What is expected:
Give back exactly the lines of the data below, starting with the line that has "Stampa, Salva o Copia il grafico (83, 174)" and going on through the line that has "malířské tipy (129, 2110)".

Data excerpts:
+ + + +

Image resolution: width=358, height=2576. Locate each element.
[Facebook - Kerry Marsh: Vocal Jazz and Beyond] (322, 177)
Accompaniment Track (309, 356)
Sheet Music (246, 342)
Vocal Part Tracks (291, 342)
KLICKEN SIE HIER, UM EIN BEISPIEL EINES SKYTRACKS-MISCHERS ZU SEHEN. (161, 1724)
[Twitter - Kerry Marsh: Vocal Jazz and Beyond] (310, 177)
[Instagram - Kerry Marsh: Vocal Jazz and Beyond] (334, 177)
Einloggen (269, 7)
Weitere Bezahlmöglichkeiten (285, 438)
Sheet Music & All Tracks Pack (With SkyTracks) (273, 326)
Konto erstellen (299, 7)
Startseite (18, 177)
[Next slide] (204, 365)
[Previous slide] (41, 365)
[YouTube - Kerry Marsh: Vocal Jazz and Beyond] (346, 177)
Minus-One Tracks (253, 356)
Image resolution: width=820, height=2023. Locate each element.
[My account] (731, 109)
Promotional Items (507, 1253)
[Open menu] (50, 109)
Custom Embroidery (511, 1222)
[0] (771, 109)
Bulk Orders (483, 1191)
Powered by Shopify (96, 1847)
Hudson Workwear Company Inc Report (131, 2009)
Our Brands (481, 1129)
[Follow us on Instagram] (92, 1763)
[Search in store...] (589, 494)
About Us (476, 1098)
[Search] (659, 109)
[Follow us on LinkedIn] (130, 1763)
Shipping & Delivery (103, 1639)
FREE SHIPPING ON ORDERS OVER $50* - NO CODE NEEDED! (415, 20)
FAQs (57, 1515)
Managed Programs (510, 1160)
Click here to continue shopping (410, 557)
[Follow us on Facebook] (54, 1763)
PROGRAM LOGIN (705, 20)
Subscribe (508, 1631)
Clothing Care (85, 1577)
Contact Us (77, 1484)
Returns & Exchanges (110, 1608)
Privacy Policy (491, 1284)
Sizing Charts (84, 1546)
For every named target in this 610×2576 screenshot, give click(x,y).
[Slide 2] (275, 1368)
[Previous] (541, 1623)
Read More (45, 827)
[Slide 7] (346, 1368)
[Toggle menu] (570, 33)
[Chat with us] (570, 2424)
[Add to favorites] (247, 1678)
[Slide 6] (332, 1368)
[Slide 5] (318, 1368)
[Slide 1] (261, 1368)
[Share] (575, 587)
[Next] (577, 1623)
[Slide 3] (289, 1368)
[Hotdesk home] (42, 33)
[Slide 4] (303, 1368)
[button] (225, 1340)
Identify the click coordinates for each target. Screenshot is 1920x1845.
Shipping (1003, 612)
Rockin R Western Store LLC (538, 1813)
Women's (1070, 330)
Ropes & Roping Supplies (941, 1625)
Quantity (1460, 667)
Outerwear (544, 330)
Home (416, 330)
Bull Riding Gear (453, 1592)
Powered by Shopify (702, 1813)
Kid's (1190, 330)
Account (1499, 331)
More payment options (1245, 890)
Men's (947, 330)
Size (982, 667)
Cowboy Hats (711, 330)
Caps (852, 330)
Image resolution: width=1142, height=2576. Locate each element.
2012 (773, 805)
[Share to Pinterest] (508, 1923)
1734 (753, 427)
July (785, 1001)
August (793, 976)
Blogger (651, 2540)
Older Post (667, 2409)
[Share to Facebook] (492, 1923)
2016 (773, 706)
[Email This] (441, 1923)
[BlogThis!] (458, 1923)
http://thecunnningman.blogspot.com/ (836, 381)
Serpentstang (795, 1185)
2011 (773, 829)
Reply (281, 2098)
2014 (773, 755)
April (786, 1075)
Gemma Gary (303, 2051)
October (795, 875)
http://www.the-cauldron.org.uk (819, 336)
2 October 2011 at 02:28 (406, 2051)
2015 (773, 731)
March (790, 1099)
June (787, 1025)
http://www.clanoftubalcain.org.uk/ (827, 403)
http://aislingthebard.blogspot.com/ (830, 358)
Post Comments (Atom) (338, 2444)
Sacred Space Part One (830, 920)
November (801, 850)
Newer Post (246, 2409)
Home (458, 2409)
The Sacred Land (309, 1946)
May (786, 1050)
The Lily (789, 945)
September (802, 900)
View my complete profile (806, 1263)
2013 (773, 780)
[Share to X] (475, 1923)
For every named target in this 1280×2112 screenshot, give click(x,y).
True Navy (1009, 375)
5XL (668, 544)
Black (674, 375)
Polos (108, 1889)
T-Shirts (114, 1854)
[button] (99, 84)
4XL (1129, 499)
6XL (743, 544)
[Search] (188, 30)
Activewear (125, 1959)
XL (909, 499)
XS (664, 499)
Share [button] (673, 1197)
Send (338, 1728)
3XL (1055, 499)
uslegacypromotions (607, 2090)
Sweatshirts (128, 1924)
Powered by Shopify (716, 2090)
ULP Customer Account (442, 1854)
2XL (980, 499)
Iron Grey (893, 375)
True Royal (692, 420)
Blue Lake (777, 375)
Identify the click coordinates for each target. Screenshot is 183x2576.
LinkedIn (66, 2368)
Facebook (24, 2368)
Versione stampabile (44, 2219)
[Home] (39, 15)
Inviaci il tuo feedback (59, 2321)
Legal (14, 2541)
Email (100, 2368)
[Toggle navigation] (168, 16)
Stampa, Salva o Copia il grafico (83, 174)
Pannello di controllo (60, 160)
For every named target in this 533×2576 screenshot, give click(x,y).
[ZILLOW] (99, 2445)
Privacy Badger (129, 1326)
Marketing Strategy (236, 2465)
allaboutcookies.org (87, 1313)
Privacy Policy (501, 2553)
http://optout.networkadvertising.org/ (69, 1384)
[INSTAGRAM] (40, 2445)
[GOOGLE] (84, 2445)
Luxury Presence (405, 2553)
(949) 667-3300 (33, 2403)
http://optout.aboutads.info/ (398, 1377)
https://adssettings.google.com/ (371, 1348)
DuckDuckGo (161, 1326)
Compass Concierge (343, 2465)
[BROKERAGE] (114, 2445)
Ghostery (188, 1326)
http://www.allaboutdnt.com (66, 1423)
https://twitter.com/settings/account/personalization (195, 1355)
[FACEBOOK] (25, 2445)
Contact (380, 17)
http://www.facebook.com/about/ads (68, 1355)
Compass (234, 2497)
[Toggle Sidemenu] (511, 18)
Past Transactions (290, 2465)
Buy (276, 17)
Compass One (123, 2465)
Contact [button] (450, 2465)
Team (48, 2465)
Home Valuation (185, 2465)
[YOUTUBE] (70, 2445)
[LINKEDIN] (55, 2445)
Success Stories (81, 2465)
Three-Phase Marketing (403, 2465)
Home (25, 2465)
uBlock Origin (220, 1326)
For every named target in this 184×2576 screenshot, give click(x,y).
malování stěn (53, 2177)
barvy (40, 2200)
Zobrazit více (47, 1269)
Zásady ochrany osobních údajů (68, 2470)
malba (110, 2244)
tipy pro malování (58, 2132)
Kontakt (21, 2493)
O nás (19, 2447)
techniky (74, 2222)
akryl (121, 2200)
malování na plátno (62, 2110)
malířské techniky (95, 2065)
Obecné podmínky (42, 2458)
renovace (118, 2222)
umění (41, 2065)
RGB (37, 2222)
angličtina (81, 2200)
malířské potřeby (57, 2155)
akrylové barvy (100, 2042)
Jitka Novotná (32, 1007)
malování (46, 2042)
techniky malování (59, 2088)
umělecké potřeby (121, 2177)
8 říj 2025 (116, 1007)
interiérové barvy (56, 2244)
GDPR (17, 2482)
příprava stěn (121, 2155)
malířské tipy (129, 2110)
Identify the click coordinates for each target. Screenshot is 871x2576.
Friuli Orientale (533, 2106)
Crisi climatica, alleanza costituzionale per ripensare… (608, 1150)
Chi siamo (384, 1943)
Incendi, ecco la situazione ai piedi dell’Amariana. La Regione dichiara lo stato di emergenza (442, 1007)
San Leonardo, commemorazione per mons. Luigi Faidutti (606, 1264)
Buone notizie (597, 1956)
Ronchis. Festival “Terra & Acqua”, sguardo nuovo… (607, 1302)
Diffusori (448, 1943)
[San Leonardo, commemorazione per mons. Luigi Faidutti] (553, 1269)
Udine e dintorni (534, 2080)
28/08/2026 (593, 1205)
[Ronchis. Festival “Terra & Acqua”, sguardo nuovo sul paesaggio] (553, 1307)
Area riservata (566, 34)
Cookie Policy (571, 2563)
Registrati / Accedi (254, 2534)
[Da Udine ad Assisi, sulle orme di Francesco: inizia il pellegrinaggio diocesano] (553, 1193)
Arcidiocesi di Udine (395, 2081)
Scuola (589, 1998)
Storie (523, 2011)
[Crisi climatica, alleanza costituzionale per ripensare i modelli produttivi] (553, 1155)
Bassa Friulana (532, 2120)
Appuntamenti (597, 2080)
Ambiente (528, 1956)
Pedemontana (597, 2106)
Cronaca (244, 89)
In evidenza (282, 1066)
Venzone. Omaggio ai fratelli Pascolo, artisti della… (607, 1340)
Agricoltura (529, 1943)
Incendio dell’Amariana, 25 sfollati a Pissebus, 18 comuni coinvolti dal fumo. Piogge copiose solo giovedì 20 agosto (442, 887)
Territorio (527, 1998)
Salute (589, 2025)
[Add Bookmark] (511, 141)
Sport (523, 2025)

+ + + +

Reply:
Stampa, Salva o Copia il grafico (83, 174)
Pannello di controllo (60, 160)
For every named target in this 533×2576 screenshot, give click(x,y).
[ZILLOW] (99, 2445)
Privacy Badger (129, 1326)
Marketing Strategy (236, 2465)
allaboutcookies.org (87, 1313)
Privacy Policy (501, 2553)
http://optout.networkadvertising.org/ (69, 1384)
[INSTAGRAM] (40, 2445)
[GOOGLE] (84, 2445)
Luxury Presence (405, 2553)
(949) 667-3300 (33, 2403)
http://optout.aboutads.info/ (398, 1377)
https://adssettings.google.com/ (371, 1348)
DuckDuckGo (161, 1326)
Compass Concierge (343, 2465)
[BROKERAGE] (114, 2445)
Ghostery (188, 1326)
http://www.allaboutdnt.com (66, 1423)
https://twitter.com/settings/account/personalization (195, 1355)
[FACEBOOK] (25, 2445)
Contact (380, 17)
http://www.facebook.com/about/ads (68, 1355)
Compass (234, 2497)
[Toggle Sidemenu] (511, 18)
Past Transactions (290, 2465)
Buy (276, 17)
Compass One (123, 2465)
Contact [button] (450, 2465)
Team (48, 2465)
Home Valuation (185, 2465)
[YOUTUBE] (70, 2445)
[LINKEDIN] (55, 2445)
Success Stories (81, 2465)
Three-Phase Marketing (403, 2465)
Home (25, 2465)
uBlock Origin (220, 1326)
For every named target in this 184×2576 screenshot, give click(x,y).
malování stěn (53, 2177)
barvy (40, 2200)
Zobrazit více (47, 1269)
Zásady ochrany osobních údajů (68, 2470)
malba (110, 2244)
tipy pro malování (58, 2132)
Kontakt (21, 2493)
O nás (19, 2447)
techniky (74, 2222)
akryl (121, 2200)
malování na plátno (62, 2110)
malířské techniky (95, 2065)
Obecné podmínky (42, 2458)
renovace (118, 2222)
umění (41, 2065)
RGB (37, 2222)
angličtina (81, 2200)
malířské potřeby (57, 2155)
akrylové barvy (100, 2042)
Jitka Novotná (32, 1007)
malování (46, 2042)
techniky malování (59, 2088)
umělecké potřeby (121, 2177)
8 říj 2025 (116, 1007)
interiérové barvy (56, 2244)
GDPR (17, 2482)
příprava stěn (121, 2155)
malířské tipy (129, 2110)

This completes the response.